Court hears a detailed description of events caught on video from the Econo Lodge hallway
courthouse

The lawyer for the second man tried after a Prince George motel resident was seriously injured in an August 2022 machete attack said Friday, Jan. 31 there is no evidence his client committed break and enter or aggravated assault.

Terry La Liberté, acting for 49-year-old Kerridge Andrew Lowley, told BC Supreme Court Justice John Gibb-Carsley during the third day of closing arguments that the Crown’s case was “rife with reasonable doubt in terms of what happened in that room.”

That room was unit 255 of the Econo Lodge City Centre Inn where resident Arlen Chalifoux emerged with grisly injuries to his right arm after an altercation with Lowley’s co-accused Dakota Rayn Keewatin, 31.
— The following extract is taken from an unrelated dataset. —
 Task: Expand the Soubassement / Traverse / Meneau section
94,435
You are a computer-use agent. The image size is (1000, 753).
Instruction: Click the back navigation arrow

La Liberté said Lowley was in the suite for a brief six or seven seconds, did not “get up close and personal” with Chalifoux and did nothing other than “check it out and apparently say ‘stop!’"

La Liberté recounted key moments of the surveillance video shown in court during the evidence phase, which ended Dec. 5. The footage showed that, at 5:31 p.m., as they waited outside the door, Keewatin handled a bottle of water and, briefly, a mobile phone from his front pocket. Lowley held nothing.

A minute later, a man exited the room and walked down the nearby staircase. Then Keewatin knocked on the door at 5:32 p.m. and knocked again 30 seconds later. The door opened at 5:33 p.m. with a puff of bear spray. Keewatin dropped or tossed aside the water bottle in the hallway and entered. Lowley, who was pacing and rubbing his eyes, followed, but exited within six or seven seconds.

Empty-handed Lowley immediately walked down the exterior hallway toward a staircase. Keewatin then left the room carrying a machete, which he dropped in the hallway near the top of the stairs, exited the building and entered a black pickup truck’s passenger seat and took off his shirt. Lowley approached the truck and got in the driver’s seat. They drove away at almost 5:35 p.m.

While detectives found a lot of blood on the passenger side of the truck, La Liberté said it was not tested to match it with any of the participants. 

“That absence of that evidence, in my respectful submission, is deadly to the Crown's case,” La Liberté told Gibb-Carsley.

Further, he said the Crown failed to prove beyond a reasonable doubt that Lowley, who has no criminal record, had the intent to aid or abet the commission of an aggravated assault. “Merely being present at a scene does not establish intent.”

“The chaotic nature of the events suggests that any involvement by Mr. Lowley could have been simply incidental rather than criminally intentional,” La Liberté said. “In fact, he's there, he didn't do anything until he was called in.”

The judge asked whether Lowley could plead self-defence, but La Liberté said his client’s involvement was so brief that it would not apply
“He walked in because he's there to apparently help his friend. But he didn't do anything.”

Closing submissions began Jan. 28 with Crown prosecutor Andrea Norlund arguing that surveillance camera footage and Chalifoux’s testimony were enough to find the two men guilty beyond reasonable doubt. Norlund said the “only reasonable conclusion” is that Keewatin and Lowley were the same people who entered Chalifoux’s room and participated in the assault.

Neither of the charged men testified during the trial. 

Keewatin’s lawyer, Jason LeBlond, said in court on Thursday, Jan. 30 that exercising the right not to testify “shouldn’t be interpreted to his disadvantage.” LeBlond also cast doubt over Chalifoux’s testimony, calling it unreliable and inconsistent.

La Liberté went even further, labelling Chalifoux a “disreputable, drug-dealing liar.”